Task brief
Reproduce the text on feeling at home from "Find a space" to "sense of belonging.", putting "corner store" in place of "bodega".

Selection
_ _ _ _

That doesn’t mean you have to run to your nearest Yankee Candle and endure the intense mixture of cinnamon bun, French vanilla, and spruce pine candles to find a way to feel like you belong to your current digs.

But any smell that’s evocative of home — maybe it is a certain candle scent, fresh flowers, or even the regular application of Windex to dirty windows to remind yourself of childhood chores — can help you feel more at home.

Find a space of your own

When you’re regularly in new territory — couch-surfing, changing military bases, or renting a room in someone else’s place — it’s not just the house itself that feels … un-yours. It’s the outside. Whether its sketchy neighbors or creepy woods, these familiar sights may actually feel really unfamiliar to you.

Don’t shy away from exploring the neighborhood, no matter how temporary it might be in your life. Find a (safe) walking path or nature area, check out a local café or bodega, and say hi to people if and when they’re not looking at their smartphones.

And this counts for indoors or outdoors. Whether you’re a nature lover or prefer aggressively air-conditioned malls, there’s probably somewhere close by that might feel normal to you — a reminder that wherever you are, you’re never without a sense of belonging.

And that’s what home is, at its core: belonging somewhere. The trick is, you can do it anywhere.

_ _ _ _

Dataset extract
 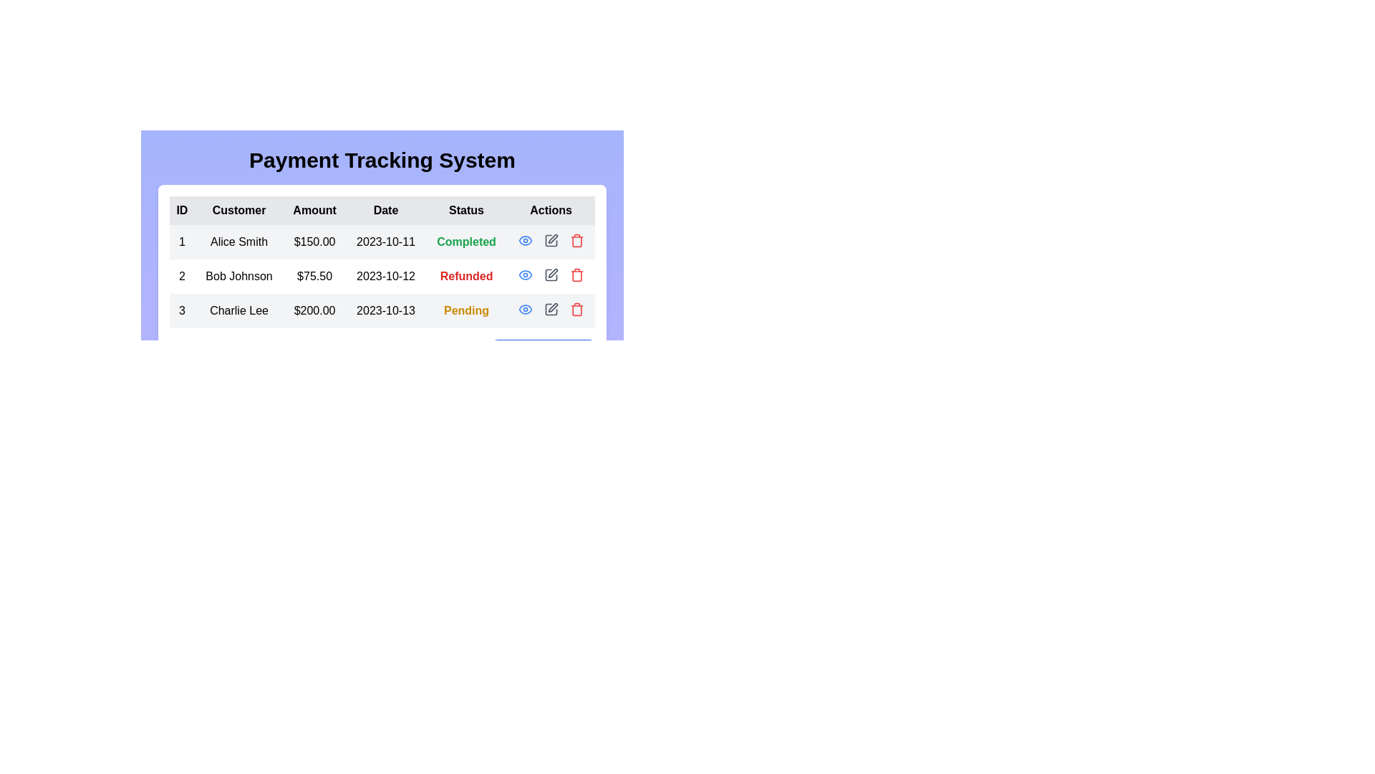 I want to click on the outer shape of the eye icon in the 'Actions' column of the third row, so click(x=524, y=239).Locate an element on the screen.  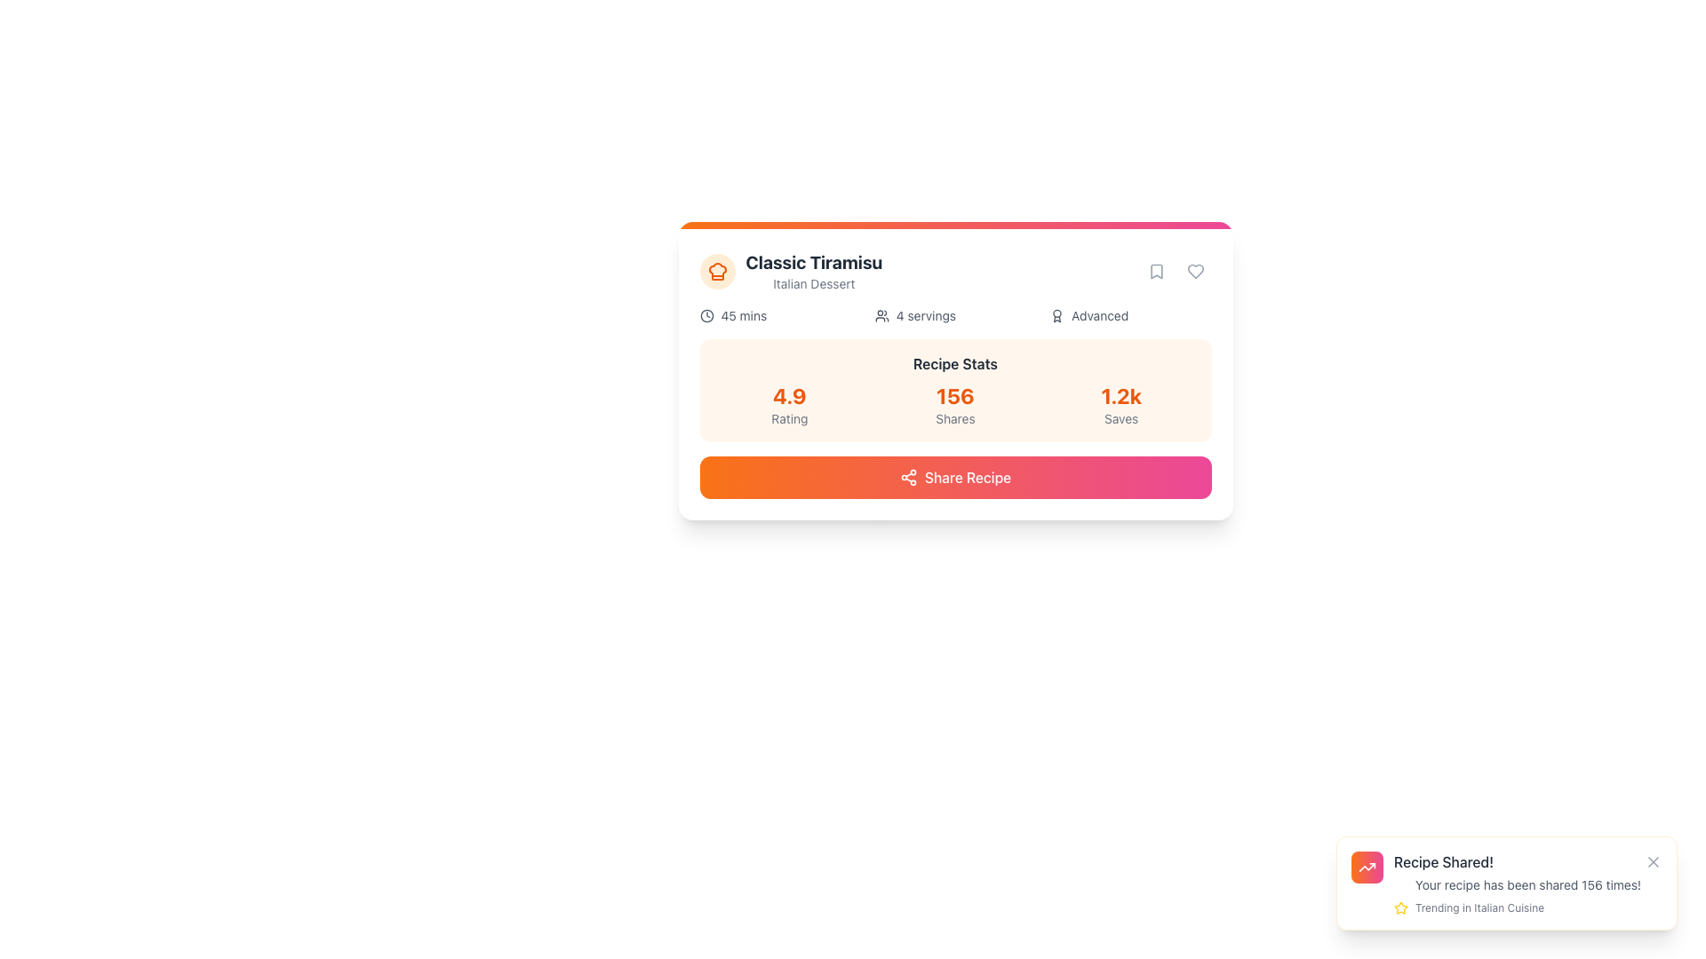
the static text displaying the average rating for the recipe, located in the top-left section of the 'Recipe Stats' area, above the label 'Rating' is located at coordinates (788, 395).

_ _ _ _

Exercise output
Find a space of your own

When you’re regularly in new territory — couch-surfing, changing military bases, or renting a room in someone else’s place — it’s not just the house itself that feels … un-yours. It’s the outside. Whether its sketchy neighbors or creepy woods, these familiar sights may actually feel really unfamiliar to you.

Don’t shy away from exploring the neighborhood, no matter how temporary it might be in your life. Find a (safe) walking path or nature area, check out a local café or corner store, and say hi to people if and when they’re not looking at their smartphones.

And this counts for indoors or outdoors. Whether you’re a nature lover or prefer aggressively air-conditioned malls, there’s probably somewhere close by that might feel normal to you — a reminder that wherever you are, you’re never without a sense of belonging.